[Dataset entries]
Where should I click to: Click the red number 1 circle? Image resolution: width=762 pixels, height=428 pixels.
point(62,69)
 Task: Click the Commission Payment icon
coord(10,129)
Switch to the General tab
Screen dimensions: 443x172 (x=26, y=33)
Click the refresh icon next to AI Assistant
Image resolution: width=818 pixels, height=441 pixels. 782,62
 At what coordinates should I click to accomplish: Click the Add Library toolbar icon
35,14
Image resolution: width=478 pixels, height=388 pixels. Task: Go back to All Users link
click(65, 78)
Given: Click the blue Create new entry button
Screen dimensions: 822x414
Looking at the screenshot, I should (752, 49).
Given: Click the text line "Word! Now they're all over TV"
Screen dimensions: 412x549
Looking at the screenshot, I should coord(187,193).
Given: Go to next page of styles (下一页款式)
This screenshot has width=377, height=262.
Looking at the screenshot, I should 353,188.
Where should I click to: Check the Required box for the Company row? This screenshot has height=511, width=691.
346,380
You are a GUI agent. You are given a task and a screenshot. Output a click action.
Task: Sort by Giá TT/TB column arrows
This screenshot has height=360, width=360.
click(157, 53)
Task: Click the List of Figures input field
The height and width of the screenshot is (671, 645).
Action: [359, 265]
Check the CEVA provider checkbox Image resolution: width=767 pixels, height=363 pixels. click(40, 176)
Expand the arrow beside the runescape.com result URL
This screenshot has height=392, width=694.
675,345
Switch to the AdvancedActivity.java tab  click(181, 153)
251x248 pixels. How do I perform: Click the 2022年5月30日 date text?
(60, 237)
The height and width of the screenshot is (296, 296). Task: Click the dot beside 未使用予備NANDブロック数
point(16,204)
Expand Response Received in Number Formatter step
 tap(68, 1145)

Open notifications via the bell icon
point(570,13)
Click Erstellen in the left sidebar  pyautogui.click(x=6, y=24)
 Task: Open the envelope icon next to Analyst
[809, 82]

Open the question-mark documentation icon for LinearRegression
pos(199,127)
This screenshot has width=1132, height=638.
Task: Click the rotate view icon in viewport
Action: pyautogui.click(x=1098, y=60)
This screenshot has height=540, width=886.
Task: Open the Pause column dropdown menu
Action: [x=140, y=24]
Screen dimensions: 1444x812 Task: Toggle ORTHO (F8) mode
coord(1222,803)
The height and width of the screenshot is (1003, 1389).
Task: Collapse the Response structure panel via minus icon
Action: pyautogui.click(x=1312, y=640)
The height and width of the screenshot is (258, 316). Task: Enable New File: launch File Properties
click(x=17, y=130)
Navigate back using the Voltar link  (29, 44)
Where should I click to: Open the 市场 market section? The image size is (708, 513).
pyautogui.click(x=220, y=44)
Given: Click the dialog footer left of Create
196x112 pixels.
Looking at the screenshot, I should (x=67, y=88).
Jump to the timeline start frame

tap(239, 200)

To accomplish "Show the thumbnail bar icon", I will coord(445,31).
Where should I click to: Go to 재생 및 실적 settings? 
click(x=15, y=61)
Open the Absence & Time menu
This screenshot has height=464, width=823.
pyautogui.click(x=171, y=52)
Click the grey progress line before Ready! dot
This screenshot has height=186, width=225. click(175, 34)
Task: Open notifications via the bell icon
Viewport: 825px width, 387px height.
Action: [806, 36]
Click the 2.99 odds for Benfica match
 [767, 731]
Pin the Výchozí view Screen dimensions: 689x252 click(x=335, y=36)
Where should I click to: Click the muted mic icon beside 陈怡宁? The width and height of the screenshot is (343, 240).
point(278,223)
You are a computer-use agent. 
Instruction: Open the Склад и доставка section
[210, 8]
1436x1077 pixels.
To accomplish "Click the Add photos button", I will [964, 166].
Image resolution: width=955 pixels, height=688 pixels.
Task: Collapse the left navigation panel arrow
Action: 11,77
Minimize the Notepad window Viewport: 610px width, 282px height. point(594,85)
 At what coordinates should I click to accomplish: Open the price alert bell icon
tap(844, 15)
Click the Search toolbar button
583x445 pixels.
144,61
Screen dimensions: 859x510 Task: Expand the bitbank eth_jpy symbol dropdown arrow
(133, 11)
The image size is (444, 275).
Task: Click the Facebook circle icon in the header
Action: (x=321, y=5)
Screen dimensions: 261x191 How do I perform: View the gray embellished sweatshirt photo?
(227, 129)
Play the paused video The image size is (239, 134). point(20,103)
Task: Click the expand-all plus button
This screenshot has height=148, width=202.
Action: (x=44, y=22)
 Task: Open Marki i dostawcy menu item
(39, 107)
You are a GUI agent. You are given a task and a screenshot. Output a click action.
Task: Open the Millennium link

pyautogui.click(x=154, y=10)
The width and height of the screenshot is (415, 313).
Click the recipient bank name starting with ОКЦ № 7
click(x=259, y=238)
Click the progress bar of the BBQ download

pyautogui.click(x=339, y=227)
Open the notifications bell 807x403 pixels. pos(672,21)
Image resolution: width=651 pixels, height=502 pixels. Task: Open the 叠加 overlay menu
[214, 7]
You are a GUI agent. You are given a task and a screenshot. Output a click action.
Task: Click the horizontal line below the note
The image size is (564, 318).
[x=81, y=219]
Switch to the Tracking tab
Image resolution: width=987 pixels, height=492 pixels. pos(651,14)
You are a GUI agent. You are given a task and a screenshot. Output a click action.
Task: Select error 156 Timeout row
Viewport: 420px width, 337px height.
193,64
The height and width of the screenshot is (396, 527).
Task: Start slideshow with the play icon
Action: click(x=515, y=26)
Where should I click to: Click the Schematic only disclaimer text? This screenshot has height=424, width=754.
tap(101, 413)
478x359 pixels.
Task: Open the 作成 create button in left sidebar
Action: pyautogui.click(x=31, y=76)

### Work item
Transcribe every record. Match each line exactly.

### Written answer
Where should I click to: Click the red number 1 circle? Image resolution: width=762 pixels, height=428 pixels.
point(62,69)
 Task: Click the Commission Payment icon
coord(10,129)
Switch to the General tab
Screen dimensions: 443x172 (x=26, y=33)
Click the refresh icon next to AI Assistant
Image resolution: width=818 pixels, height=441 pixels. 782,62
 At what coordinates should I click to accomplish: Click the Add Library toolbar icon
35,14
Image resolution: width=478 pixels, height=388 pixels. Task: Go back to All Users link
click(65, 78)
Given: Click the blue Create new entry button
Screen dimensions: 822x414
Looking at the screenshot, I should (752, 49).
Given: Click the text line "Word! Now they're all over TV"
Screen dimensions: 412x549
Looking at the screenshot, I should coord(187,193).
Given: Go to next page of styles (下一页款式)
This screenshot has width=377, height=262.
Looking at the screenshot, I should 353,188.
Where should I click to: Check the Required box for the Company row? This screenshot has height=511, width=691.
346,380
You are a GUI agent. You are given a task and a screenshot. Output a click action.
Task: Sort by Giá TT/TB column arrows
This screenshot has height=360, width=360.
click(157, 53)
Task: Click the List of Figures input field
The height and width of the screenshot is (671, 645).
Action: [359, 265]
Check the CEVA provider checkbox Image resolution: width=767 pixels, height=363 pixels. click(40, 176)
Expand the arrow beside the runescape.com result URL
This screenshot has height=392, width=694.
675,345
Switch to the AdvancedActivity.java tab  click(181, 153)
251x248 pixels. How do I perform: Click the 2022年5月30日 date text?
(60, 237)
The height and width of the screenshot is (296, 296). Task: Click the dot beside 未使用予備NANDブロック数
point(16,204)
Expand Response Received in Number Formatter step
 tap(68, 1145)

Open notifications via the bell icon
point(570,13)
Click Erstellen in the left sidebar  pyautogui.click(x=6, y=24)
 Task: Open the envelope icon next to Analyst
[809, 82]

Open the question-mark documentation icon for LinearRegression
pos(199,127)
This screenshot has width=1132, height=638.
Task: Click the rotate view icon in viewport
Action: pyautogui.click(x=1098, y=60)
This screenshot has height=540, width=886.
Task: Open the Pause column dropdown menu
Action: [x=140, y=24]
Screen dimensions: 1444x812 Task: Toggle ORTHO (F8) mode
coord(1222,803)
The height and width of the screenshot is (1003, 1389).
Task: Collapse the Response structure panel via minus icon
Action: pyautogui.click(x=1312, y=640)
The height and width of the screenshot is (258, 316). Task: Enable New File: launch File Properties
click(x=17, y=130)
Navigate back using the Voltar link  (29, 44)
Where should I click to: Open the 市场 market section? The image size is (708, 513).
pyautogui.click(x=220, y=44)
Given: Click the dialog footer left of Create
196x112 pixels.
Looking at the screenshot, I should (x=67, y=88).
Jump to the timeline start frame

tap(239, 200)

To accomplish "Show the thumbnail bar icon", I will coord(445,31).
Where should I click to: Go to 재생 및 실적 settings? 
click(x=15, y=61)
Open the Absence & Time menu
This screenshot has height=464, width=823.
pyautogui.click(x=171, y=52)
Click the grey progress line before Ready! dot
This screenshot has height=186, width=225. click(175, 34)
Task: Open notifications via the bell icon
Viewport: 825px width, 387px height.
Action: [806, 36]
Click the 2.99 odds for Benfica match
 [767, 731]
Pin the Výchozí view Screen dimensions: 689x252 click(x=335, y=36)
Where should I click to: Click the muted mic icon beside 陈怡宁? The width and height of the screenshot is (343, 240).
point(278,223)
You are a computer-use agent. 
Instruction: Open the Склад и доставка section
[210, 8]
1436x1077 pixels.
To accomplish "Click the Add photos button", I will [964, 166].
Image resolution: width=955 pixels, height=688 pixels.
Task: Collapse the left navigation panel arrow
Action: 11,77
Minimize the Notepad window Viewport: 610px width, 282px height. point(594,85)
 At what coordinates should I click to accomplish: Open the price alert bell icon
tap(844, 15)
Click the Search toolbar button
583x445 pixels.
144,61
Screen dimensions: 859x510 Task: Expand the bitbank eth_jpy symbol dropdown arrow
(133, 11)
The image size is (444, 275).
Task: Click the Facebook circle icon in the header
Action: (x=321, y=5)
Screen dimensions: 261x191 How do I perform: View the gray embellished sweatshirt photo?
(227, 129)
Play the paused video The image size is (239, 134). point(20,103)
Task: Click the expand-all plus button
This screenshot has height=148, width=202.
Action: (x=44, y=22)
 Task: Open Marki i dostawcy menu item
(39, 107)
You are a GUI agent. You are given a task and a screenshot. Output a click action.
Task: Open the Millennium link

pyautogui.click(x=154, y=10)
The width and height of the screenshot is (415, 313).
Click the recipient bank name starting with ОКЦ № 7
click(x=259, y=238)
Click the progress bar of the BBQ download

pyautogui.click(x=339, y=227)
Open the notifications bell 807x403 pixels. pos(672,21)
Image resolution: width=651 pixels, height=502 pixels. Task: Open the 叠加 overlay menu
[214, 7]
You are a GUI agent. You are given a task and a screenshot. Output a click action.
Task: Click the horizontal line below the note
The image size is (564, 318).
[x=81, y=219]
Switch to the Tracking tab
Image resolution: width=987 pixels, height=492 pixels. pos(651,14)
You are a GUI agent. You are given a task and a screenshot. Output a click action.
Task: Select error 156 Timeout row
Viewport: 420px width, 337px height.
193,64
The height and width of the screenshot is (396, 527).
Task: Start slideshow with the play icon
Action: click(x=515, y=26)
Where should I click to: Click the Schematic only disclaimer text? This screenshot has height=424, width=754.
tap(101, 413)
478x359 pixels.
Task: Open the 作成 create button in left sidebar
Action: pyautogui.click(x=31, y=76)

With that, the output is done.